_WHAT IS REQUIRED_: Reproduce the text of each of the entries below word for word, leaving out the pictures.

_RECORDED DATA_:
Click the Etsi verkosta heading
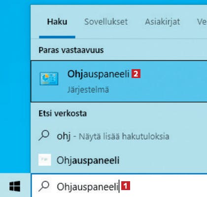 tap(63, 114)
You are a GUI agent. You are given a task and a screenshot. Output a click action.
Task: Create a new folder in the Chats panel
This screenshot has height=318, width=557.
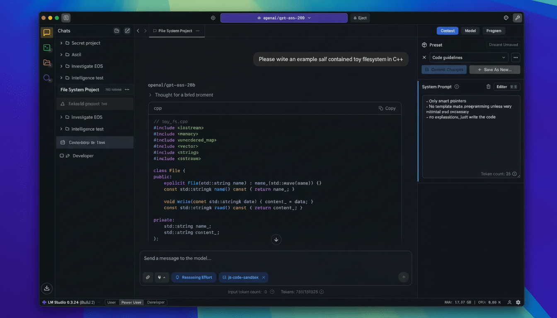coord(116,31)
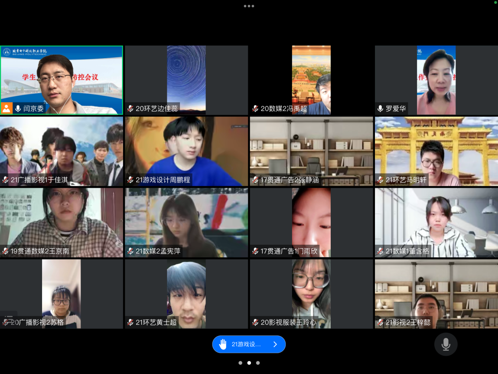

_IN RESPONSE_:
Click the Etsi verkosta heading
 tap(63, 114)
You are a GUI agent. You are given a task and a screenshot. Output a click action.
Task: Create a new folder in the Chats panel
This screenshot has height=318, width=557.
coord(116,31)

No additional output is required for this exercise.